In a time when women are surging forward to find their voice and realize their potential, men are being left far behind – emotionally, rationally and even spiritually. In India and other Asian countries women seem to have the mind-set of the 21st century and men seem to still live in the past, often evoking the double standards that existed in a patriarchal system. Religion and social ethics are usually used to confine and control the ‘weaker sex’, rather than to promote equality and equinamity. As freedom of thought and expression will cause ostracization, women often tend to clip their own wings and chop their own legs! Whenever some die-hard rises up to challenge the system, she would be branded and tarred as rebel and outcast!
Sis Nivetha, born Margaret Elizabeth Noble of Irish descent, was told by Swami Vivekananda, pointing to the opposite bank of the Ganges: `Nivedita that is where I would like to have a convent for women. Like a bird that needs two wings to fly, India must have both educated men and educated women.” She ended up opening a school for women and thus made hai dream come true. She motivated Subramania Bharati, the well-known Tamil writer, poet, journalist, Indian independence activist and social reformer, with her bid for women. On learning that he did not bring his wife with him to the meeting of the All India National Congress ‘as she would not understand about great Movements like the Congress’, she flared up: “How can one half of a society win freedom when it enslaves the other half? Let the past be forgotten. Henceforth, do not think of her as something different. Hold her as your left hand and praise her in your heart as an angel.” Inspired by her words, he wrote his seminal work on the new age woman and became a champion of women’s emancipation. A true change of heart at a time when extreme conservativism was at its peak!
Now and then there does rise a gem of a man who doesn’t feel endangered by the capacity of a woman or her beneficence.

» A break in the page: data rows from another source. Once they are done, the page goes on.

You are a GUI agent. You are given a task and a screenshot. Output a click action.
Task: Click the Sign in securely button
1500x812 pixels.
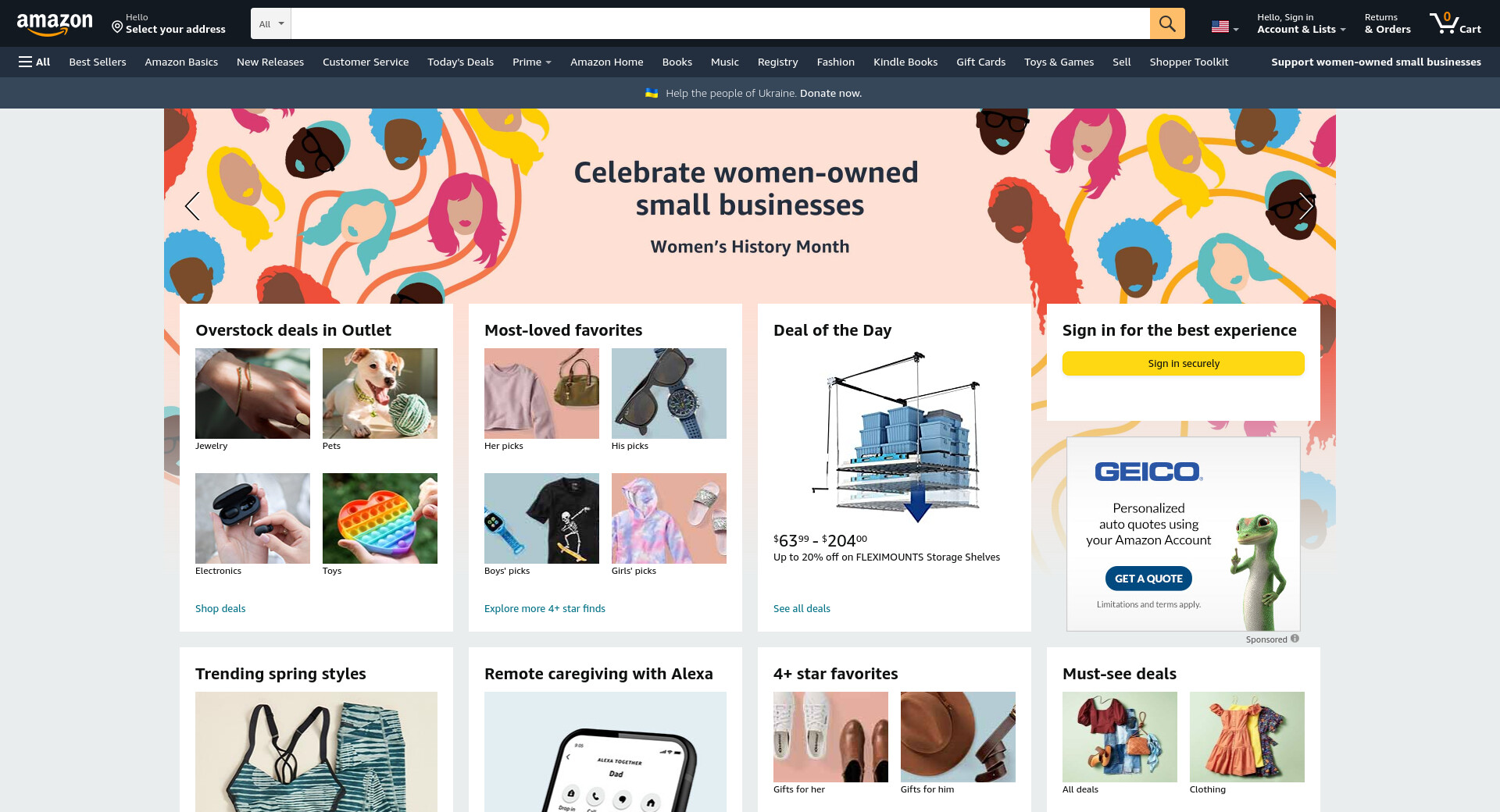(1184, 363)
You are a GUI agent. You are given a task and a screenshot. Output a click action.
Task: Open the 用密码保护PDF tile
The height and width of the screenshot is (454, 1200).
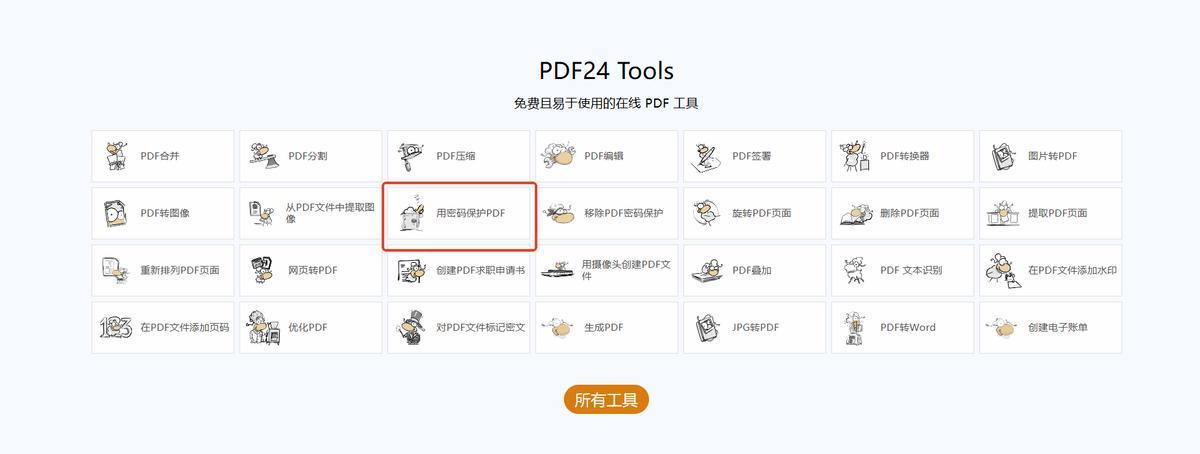point(459,213)
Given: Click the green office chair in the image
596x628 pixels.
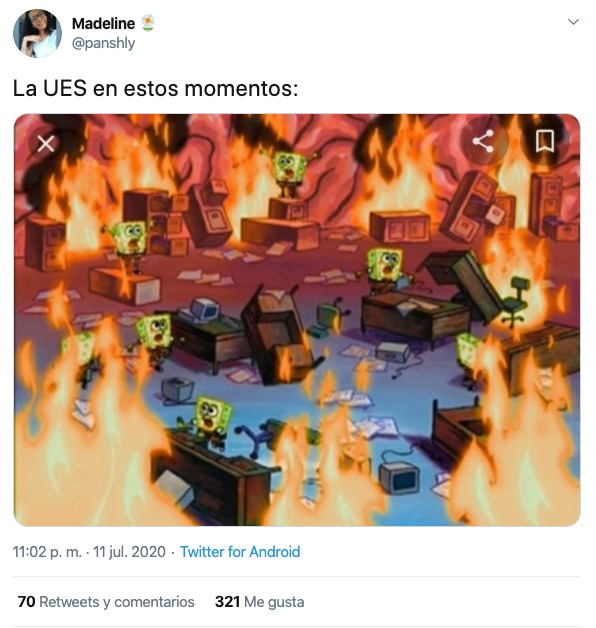Looking at the screenshot, I should [x=517, y=300].
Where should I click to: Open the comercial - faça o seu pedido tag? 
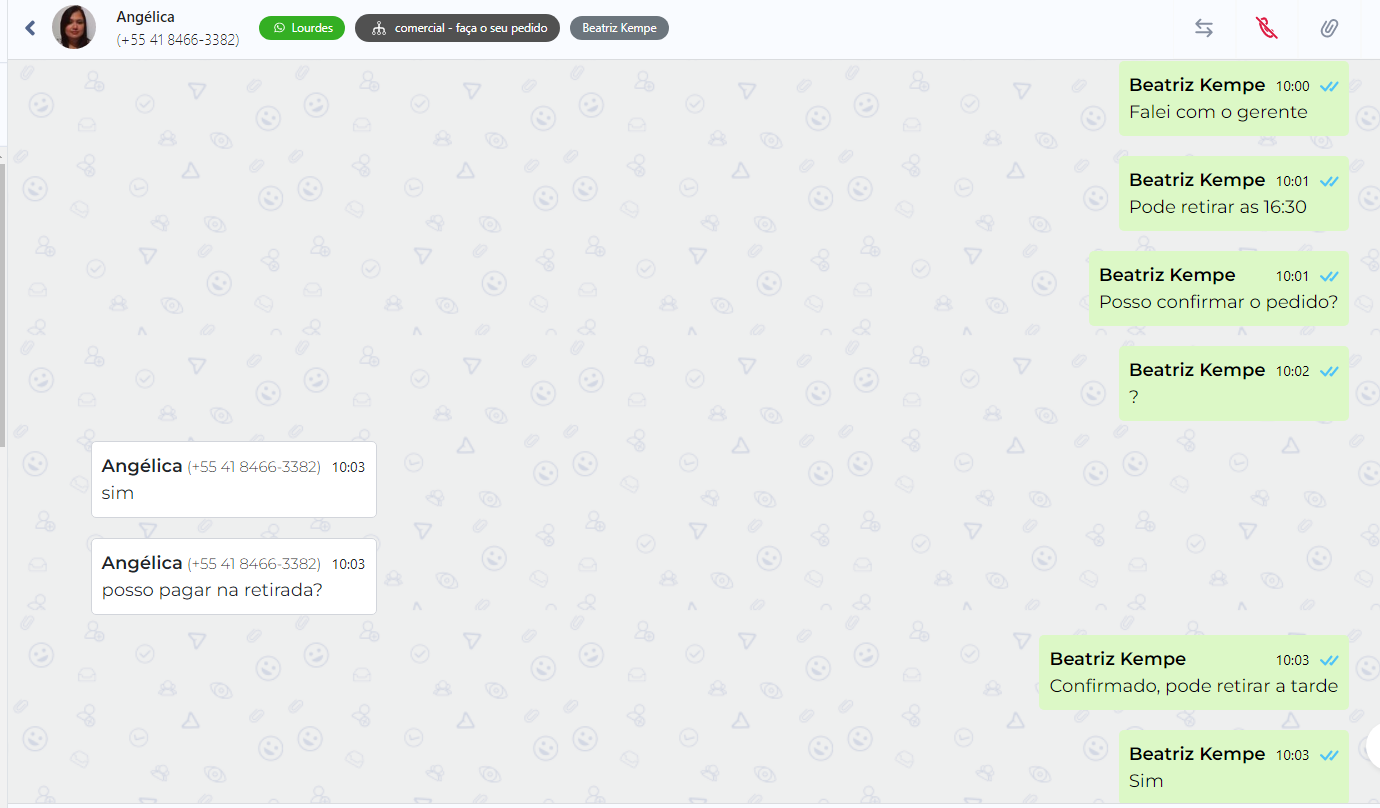(457, 28)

He is so secure in who he is, what he is capable of and understands the value of a woman, that goes out of the way to seek women of ability to be part of his home or his team. He will be man enough to admit he is wrong when he is and will not be frazzled or rattled by the ribbing of other men. He will be one who will smooth the way for women to shine and give them a helping over thorns and hurdles strewn in their path. He will smile with pride at their achievements, be it mother, sister, wife, daughter or team mate and make opportunities for them to flower and excel. Submission to such a man would be a delight to any woman and serving under such a man would be an honor to any woman. Rare is the man who will truly be a man and happy are the women who have such a treasure in their midst!
If ever there was one who was such in this world, it is none other than Jesus Christ Himself. Born as a man and living as a man, He is the true author of emancipation of the weak and downtrodden, especially women. He had women in his team who ministered to his needs and brought the element of care to his group, without which his work would have been incomplete. He defended them and stood up for them, wiping away their tears and their pain. He did away with their social stigma by entrusting them with major tasks and his disciples followed suit, not feeling challenged by women. In his eyes, women had the same worth as men and his role definition for them was never born out of meanness or spite, but of care for their protection and preservation.
Happy is the man who would emulate him and seek to be his true follower by imitating his example!